#### Document extract:
=-=-=-=-=
Several assumptions need to be met so that the mediated effect is given a causal interpretation (MacKinnon, 2008). We assume that the functional form and temporal precedence between the variables have been correctly specified and that there is no unmeasured confounding among the X-M2 and X-Y2 relations conditional on pretest measures M1 and Y1, no unmeasured confounding of the M2-Y2 relation conditional on X and the pretest measures, and no posttreatment confounders of the M2-Y2 relation affected by X conditional on the pretest measures (Mayer et al., 2014; Pearl, 2014; Valente et al., 2019; Valeri & VanderWeele, 2013). In this article, we focus on the assumption that the mediator has been accurately assessed (Gonzalez & MacKinnon, 2021), specifically that the mediator was measured consistently across respondents and time (i.e., no response shift). Below, we provide more detail on response-shift theory and how to detect response shift.
Response-Shift Theory
Sprangers and Schwartz (1999) defined response shift as a change in the meaning of an individual’s self-evaluation (i.e., responses to the self-report measure) and described three ways in which it occurs, which we refer to as types of response shift: (a) recalibration, which is a change in internal standards of measurement; (b) reprioritization, which is a change in “values,” or a reevaluation of the importance of various domains that are relevant to the target construct; or (c) reconceptualization, which is a redefinition of the target construct (for examples, see Table 1 and Oort, 2005b). Oort (2005b) specified recalibration as a change in the meaning of the values on the item response scale, reprioritization as a change in the importance of the item to the measurement of the target construct, and reconceptualization as a change in the meaning of the item content. Furthermore, Sprangers and Schwartz (1999) defined catalysts as changes in health status (e.g., an intervention, elapsed time, a diagnosis, or medical procedure) and mechanisms as behavioral, cognitive, and affective processes that accommodate the catalyst (e.g., coping or social comparison) but are unrelated to true change in construct. Their theoretical model of response shift proposes that a catalyst triggers a mechanism that then changes the meaning of responses to the measure via recalibration, reprioritization, or reconceptualization. In general, response shift is a concern because when it occurs, observed changes on a self-report measure may not reflect true change in the target construct (Oort et al., 2009). 1 Given this theoretical model, response shift could potentially occur in the context of an intervention whenever self-report measures are used.
=-=-=-=-=
#### Problems to solve:
(a) Translate this sentence from the response-shift passage into Spanish: "In general, response shift is a concern because when it occurs, observed changes on a self-report measure may not reflect true change in the target construct (Oort et al., 2009)."
(b) Which changes in health status does the response-shift passage give as examples of catalysts? List every one.
(c) Continue the response-shift passage, picking up after its final sentence.
=-=-=-=-=
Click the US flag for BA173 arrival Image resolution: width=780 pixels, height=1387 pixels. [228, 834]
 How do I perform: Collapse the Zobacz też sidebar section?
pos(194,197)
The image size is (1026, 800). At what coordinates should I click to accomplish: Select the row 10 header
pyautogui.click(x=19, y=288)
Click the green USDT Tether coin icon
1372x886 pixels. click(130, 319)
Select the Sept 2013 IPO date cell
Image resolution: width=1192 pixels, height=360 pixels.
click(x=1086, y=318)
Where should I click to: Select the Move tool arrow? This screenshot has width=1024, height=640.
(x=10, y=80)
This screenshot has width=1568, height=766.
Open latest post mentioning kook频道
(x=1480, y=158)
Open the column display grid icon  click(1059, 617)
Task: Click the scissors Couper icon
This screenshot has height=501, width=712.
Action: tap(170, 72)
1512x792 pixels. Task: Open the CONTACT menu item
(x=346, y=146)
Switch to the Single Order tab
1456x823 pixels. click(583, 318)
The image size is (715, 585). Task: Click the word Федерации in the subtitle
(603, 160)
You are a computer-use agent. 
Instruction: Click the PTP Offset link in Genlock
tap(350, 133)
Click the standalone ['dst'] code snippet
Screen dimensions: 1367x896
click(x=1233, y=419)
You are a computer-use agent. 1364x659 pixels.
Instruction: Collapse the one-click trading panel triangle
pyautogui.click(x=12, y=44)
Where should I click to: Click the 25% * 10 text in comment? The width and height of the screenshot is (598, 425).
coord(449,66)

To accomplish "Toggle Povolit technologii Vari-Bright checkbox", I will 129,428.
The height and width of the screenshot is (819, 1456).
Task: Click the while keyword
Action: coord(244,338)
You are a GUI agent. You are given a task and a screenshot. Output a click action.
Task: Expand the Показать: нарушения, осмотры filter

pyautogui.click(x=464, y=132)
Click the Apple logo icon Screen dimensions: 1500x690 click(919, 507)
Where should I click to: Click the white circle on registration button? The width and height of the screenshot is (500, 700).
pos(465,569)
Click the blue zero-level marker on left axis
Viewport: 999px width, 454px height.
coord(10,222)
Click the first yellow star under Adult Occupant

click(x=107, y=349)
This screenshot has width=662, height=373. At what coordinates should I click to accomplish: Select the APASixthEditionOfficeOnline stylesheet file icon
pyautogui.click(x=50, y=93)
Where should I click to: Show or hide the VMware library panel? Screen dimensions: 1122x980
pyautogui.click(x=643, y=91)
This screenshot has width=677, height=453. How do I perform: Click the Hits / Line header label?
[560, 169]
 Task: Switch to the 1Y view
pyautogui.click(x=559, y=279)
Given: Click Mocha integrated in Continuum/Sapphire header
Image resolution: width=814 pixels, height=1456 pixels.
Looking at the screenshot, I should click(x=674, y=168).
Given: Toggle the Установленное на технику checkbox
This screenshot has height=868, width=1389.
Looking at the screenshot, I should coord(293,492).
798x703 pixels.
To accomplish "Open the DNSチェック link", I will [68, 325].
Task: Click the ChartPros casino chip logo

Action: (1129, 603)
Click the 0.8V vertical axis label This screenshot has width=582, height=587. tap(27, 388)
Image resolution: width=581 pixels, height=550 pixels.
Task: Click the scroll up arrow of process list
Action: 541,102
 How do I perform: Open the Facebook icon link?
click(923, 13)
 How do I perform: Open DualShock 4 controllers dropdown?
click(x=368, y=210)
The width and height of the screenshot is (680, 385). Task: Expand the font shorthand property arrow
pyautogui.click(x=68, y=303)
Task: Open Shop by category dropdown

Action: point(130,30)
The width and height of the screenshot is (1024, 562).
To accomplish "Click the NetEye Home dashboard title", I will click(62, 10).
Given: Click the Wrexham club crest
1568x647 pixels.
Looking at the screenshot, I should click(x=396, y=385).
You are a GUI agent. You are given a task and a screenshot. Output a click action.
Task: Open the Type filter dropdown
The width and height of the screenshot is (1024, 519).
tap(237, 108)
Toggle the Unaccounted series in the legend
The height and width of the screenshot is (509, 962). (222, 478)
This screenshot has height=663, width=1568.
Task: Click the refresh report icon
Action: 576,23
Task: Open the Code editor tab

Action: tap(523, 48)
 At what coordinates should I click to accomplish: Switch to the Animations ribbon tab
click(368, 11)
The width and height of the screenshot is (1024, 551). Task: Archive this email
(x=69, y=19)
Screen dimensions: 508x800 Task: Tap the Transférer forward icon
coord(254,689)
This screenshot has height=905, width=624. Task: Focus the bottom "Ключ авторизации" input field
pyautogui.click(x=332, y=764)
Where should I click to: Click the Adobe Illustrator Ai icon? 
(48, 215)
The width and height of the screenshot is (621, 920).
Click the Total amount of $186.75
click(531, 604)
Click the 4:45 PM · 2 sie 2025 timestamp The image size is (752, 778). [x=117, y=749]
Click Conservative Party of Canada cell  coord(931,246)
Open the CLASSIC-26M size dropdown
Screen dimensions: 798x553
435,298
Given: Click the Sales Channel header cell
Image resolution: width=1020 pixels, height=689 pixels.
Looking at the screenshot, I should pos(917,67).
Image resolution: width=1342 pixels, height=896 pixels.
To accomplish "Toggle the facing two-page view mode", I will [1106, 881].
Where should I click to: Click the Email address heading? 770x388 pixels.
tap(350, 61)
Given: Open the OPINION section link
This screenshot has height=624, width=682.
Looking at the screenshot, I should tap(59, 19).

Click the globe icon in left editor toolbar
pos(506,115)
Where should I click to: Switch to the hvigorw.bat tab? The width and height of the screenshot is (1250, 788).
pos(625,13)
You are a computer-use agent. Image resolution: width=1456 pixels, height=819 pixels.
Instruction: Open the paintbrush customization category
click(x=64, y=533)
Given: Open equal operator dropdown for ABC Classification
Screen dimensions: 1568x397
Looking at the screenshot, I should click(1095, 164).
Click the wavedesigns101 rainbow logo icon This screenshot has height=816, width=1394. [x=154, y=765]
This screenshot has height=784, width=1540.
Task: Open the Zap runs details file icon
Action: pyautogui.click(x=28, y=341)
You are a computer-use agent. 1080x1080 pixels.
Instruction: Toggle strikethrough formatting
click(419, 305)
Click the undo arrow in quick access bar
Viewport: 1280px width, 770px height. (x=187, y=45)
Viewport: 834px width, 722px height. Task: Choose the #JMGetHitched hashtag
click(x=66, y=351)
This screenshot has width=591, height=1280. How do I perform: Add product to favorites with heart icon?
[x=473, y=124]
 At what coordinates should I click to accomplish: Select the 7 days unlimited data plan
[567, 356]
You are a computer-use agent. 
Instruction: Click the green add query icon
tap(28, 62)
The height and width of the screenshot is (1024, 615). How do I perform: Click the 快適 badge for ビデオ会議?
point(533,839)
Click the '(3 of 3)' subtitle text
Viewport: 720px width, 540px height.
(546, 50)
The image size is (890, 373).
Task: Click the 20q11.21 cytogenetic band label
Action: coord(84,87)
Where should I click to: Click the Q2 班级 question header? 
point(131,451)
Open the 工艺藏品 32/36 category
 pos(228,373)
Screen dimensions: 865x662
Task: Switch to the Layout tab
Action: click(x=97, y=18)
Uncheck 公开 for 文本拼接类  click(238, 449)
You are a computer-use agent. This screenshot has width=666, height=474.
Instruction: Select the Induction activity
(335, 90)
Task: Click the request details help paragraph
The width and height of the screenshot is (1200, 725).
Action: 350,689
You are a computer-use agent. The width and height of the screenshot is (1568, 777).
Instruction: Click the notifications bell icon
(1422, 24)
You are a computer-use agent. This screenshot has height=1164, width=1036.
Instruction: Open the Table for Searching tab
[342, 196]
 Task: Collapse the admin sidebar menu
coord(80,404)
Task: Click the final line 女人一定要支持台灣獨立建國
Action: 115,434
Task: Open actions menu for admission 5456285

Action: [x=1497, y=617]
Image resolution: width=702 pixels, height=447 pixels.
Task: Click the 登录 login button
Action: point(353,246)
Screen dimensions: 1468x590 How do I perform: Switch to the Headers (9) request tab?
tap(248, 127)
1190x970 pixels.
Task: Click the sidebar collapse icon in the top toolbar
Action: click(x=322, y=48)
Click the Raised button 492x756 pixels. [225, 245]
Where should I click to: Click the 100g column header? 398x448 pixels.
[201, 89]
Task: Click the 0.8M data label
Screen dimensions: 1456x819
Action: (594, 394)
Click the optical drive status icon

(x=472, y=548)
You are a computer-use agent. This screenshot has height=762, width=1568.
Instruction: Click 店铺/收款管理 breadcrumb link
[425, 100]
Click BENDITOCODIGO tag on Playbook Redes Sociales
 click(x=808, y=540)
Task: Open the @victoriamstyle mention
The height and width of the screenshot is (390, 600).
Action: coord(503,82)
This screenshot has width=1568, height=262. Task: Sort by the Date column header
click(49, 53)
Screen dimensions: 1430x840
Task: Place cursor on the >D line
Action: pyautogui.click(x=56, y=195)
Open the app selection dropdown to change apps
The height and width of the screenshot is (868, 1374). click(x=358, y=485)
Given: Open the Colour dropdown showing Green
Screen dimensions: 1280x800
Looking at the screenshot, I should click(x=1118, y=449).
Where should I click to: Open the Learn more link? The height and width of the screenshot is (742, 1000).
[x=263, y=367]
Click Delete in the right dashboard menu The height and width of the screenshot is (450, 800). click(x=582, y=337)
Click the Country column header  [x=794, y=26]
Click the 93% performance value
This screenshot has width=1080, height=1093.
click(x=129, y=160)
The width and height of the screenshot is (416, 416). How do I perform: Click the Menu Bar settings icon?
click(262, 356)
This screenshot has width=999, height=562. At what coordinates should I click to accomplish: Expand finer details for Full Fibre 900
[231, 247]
=-=-=-=-=
#### Expected responses:
(a) En general, el cambio de respuesta es motivo de preocupación porque, cuando ocurre, los cambios observados en una medida de autoinforme pueden no reflejar un cambio real en el constructo objetivo (Oort et al., 2009).

(b)
- an intervention
- elapsed time
- a diagnosis
- medical procedure

(c)
Summary of Levels of Invariance, Response Shift Terminology, and Examples From the Literature
In a review of response shift in QoL measures, Sajobi et al. (2018) reported that recalibration response shift occurred in 85% of the studies reviewed, making it the most common type. For this reason, we focus primarily on recalibration in the main text and discuss examples of reconceptualization and reprioritization in Supplement 5 in the Supplemental Material available online. To illustrate recalibration, suppose that our self-awareness mediator is measured by the eight-item acting with awareness subscale of the Five Facet Mindfulness Questionnaire (Baer et al., 2006). At pretest, a respondent in the treatment group interprets the item “I am easily distracted” as referring to becoming distracted by checking smartphone notifications and endorses the response of 5 (very often or always true), which the respondent interprets as meaning that they become distracted by smartphone notifications at a frequency of once per day. Suppose that during the intervention, the individual learns that for some people, distractions can actually occur so frequently that they affect the ability to complete tasks. At posttest, the respondent does not increase on self-awareness (target construct) and is still distracted by smartphone notifications daily. However, because of what was learned during the intervention, the respondent engages in social comparison and now interprets the response 5 (very often or always true) as becoming distracted by notifications approximately once per hour. Therefore, the respondent now endorses a 2 (rarely true) because they consider a daily distraction to be a lower frequency given this new information.
Relating this example to Sprangers and Schwartz’s (1999) theoretical model, as a result of the intervention (i.e., the catalyst), the respondent engaged in social comparison (i.e., the mechanism) that led to a shift in internal standards (i.e., recalibration), and as a result, the meaning of the respondent’s responses at posttest has changed—the response options now refer to different levels of being distracted than they did before. In contrast, an individual in the control group did not experience response shift because this individual has not learned new information from the intervention. If this shift were consistent for all individuals in the treatment group, the raw scores would show improvement in self-awareness from pretest to posttest, but this improvement is occurring because of changes in internal standards of self-awareness, not a true increase in self-awareness. The next section describes the detection of response shift using latent-variable models.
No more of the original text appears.